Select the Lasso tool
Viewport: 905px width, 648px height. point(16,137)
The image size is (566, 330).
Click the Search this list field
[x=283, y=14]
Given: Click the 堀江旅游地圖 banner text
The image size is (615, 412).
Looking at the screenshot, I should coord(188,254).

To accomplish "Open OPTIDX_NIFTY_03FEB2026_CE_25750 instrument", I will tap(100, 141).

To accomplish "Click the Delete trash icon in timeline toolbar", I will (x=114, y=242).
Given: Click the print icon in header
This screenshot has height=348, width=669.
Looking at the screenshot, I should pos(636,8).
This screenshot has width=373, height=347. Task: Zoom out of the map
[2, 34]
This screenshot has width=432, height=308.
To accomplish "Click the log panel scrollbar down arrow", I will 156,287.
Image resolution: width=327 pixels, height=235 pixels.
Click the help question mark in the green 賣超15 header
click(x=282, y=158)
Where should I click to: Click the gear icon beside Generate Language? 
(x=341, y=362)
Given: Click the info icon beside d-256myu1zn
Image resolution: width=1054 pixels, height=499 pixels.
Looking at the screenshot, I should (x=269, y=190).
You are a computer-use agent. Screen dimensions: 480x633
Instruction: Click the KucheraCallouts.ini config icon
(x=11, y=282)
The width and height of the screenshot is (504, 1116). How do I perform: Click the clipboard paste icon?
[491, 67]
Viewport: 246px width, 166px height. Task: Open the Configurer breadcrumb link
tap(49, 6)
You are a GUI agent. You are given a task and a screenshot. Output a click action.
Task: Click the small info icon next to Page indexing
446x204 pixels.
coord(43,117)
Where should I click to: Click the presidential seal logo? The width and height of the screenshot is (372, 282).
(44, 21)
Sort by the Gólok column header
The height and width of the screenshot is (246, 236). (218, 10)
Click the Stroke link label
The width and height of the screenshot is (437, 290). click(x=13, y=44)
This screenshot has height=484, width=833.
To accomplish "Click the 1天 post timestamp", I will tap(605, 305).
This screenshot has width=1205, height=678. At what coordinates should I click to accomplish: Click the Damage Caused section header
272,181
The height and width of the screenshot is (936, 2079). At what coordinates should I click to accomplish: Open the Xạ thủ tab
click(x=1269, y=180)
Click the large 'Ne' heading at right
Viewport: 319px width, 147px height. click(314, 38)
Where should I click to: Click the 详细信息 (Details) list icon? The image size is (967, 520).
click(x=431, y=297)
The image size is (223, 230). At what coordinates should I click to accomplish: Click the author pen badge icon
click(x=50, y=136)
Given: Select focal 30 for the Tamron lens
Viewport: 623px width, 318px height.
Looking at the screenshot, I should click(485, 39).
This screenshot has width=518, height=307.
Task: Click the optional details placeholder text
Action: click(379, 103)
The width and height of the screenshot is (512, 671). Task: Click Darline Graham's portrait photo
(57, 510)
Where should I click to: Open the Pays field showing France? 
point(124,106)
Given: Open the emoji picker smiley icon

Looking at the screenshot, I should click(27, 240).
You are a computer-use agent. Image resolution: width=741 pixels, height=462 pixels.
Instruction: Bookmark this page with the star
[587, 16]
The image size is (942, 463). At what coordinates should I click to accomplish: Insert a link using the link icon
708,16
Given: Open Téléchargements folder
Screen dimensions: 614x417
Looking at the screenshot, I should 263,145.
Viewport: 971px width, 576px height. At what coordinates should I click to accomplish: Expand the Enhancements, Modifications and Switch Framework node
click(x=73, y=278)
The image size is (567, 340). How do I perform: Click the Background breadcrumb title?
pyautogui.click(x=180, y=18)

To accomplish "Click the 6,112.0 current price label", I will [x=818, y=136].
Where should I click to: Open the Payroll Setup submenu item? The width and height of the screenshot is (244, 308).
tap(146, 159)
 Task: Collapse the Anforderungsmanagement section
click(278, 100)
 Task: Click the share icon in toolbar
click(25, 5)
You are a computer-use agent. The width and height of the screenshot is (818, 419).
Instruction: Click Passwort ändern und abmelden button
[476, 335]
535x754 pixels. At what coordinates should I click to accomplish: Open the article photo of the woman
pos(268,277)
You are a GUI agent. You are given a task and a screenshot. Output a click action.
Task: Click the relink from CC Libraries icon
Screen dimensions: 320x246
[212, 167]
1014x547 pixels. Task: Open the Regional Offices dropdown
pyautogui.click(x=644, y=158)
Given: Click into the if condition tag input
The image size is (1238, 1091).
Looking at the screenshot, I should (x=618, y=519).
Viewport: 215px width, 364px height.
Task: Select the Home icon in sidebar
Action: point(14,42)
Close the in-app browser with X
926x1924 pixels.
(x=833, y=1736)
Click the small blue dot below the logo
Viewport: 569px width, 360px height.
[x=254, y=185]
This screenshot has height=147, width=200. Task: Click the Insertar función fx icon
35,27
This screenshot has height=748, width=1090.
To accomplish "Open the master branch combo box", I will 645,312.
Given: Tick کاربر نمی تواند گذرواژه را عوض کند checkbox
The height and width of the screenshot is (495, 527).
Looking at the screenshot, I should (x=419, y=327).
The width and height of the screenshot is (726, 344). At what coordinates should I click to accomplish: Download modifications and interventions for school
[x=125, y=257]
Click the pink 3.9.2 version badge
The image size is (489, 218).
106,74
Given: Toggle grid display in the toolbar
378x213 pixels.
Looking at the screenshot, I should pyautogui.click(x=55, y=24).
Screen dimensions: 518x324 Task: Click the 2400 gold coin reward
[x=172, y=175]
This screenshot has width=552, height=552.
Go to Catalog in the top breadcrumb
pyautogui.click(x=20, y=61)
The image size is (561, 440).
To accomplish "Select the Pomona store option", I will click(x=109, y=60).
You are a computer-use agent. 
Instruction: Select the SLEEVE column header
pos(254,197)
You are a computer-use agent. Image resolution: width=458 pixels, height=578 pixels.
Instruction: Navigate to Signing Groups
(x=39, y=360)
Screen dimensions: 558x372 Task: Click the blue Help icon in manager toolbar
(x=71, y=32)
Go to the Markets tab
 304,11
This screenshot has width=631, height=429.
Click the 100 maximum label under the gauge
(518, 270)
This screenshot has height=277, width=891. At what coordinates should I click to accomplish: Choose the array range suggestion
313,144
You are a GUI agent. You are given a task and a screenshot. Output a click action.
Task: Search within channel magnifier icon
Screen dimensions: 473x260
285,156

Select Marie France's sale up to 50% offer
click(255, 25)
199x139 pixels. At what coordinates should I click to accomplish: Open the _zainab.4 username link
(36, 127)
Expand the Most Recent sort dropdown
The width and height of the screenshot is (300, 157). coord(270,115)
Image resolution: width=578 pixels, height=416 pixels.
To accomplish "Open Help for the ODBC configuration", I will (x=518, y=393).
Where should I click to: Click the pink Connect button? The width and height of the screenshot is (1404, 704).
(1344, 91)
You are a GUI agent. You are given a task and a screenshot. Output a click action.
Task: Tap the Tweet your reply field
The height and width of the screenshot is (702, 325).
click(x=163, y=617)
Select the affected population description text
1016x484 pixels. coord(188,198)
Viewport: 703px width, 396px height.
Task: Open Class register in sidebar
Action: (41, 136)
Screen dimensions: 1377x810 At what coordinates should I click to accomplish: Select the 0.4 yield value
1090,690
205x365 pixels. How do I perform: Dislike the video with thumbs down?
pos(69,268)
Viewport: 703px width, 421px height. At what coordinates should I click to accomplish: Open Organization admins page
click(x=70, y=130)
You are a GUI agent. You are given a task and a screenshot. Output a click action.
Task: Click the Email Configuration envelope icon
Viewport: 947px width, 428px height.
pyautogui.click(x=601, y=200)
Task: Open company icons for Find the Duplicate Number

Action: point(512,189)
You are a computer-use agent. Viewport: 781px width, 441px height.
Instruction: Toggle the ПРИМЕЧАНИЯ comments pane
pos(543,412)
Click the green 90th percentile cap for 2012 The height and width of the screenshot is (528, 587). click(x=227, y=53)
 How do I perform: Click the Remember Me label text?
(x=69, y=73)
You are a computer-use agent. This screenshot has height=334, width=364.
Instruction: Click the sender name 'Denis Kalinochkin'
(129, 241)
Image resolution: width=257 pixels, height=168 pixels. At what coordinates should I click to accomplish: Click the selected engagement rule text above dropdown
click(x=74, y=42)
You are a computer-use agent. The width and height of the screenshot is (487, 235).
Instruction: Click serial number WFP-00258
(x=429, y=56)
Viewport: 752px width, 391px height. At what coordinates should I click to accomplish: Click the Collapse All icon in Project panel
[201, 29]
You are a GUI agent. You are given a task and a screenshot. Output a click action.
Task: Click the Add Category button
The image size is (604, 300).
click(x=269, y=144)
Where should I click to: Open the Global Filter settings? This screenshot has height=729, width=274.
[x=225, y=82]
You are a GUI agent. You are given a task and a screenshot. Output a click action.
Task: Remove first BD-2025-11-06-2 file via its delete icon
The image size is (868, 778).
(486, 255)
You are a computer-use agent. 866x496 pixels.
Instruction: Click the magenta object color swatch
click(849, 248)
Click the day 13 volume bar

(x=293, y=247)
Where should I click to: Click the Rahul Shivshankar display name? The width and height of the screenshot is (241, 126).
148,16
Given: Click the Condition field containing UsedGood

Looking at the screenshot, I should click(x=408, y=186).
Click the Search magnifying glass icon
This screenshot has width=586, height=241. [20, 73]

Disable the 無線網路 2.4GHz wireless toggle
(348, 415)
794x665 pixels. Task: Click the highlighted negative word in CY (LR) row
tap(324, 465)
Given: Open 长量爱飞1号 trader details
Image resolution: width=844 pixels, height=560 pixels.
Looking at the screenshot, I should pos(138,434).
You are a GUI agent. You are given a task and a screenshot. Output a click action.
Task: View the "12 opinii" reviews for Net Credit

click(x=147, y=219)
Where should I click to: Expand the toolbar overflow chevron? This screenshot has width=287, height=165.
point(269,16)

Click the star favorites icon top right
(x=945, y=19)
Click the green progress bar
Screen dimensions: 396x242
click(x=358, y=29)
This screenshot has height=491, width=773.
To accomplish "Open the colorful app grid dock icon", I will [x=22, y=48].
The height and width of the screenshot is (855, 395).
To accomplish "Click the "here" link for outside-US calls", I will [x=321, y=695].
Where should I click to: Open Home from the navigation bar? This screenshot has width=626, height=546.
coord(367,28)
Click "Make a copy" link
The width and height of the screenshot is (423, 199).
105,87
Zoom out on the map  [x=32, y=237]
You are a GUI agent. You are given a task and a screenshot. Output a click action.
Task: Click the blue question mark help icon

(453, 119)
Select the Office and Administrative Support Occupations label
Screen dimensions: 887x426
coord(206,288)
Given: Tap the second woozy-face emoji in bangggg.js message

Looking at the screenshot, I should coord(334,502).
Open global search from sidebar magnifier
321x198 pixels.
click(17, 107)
--------------------------------------------------
▶ [Work order]
Please give a word-for-word repetition of the lines from the one containing "The width and height of the screenshot is (423, 199)." through the last line of the data above, including both, and nothing besides.

▶ [Result of the exercise]
The width and height of the screenshot is (423, 199).
105,87
Zoom out on the map  [x=32, y=237]
You are a GUI agent. You are given a task and a screenshot. Output a click action.
Task: Click the blue question mark help icon

(453, 119)
Select the Office and Administrative Support Occupations label
Screen dimensions: 887x426
coord(206,288)
Given: Tap the second woozy-face emoji in bangggg.js message

Looking at the screenshot, I should coord(334,502).
Open global search from sidebar magnifier
321x198 pixels.
click(17, 107)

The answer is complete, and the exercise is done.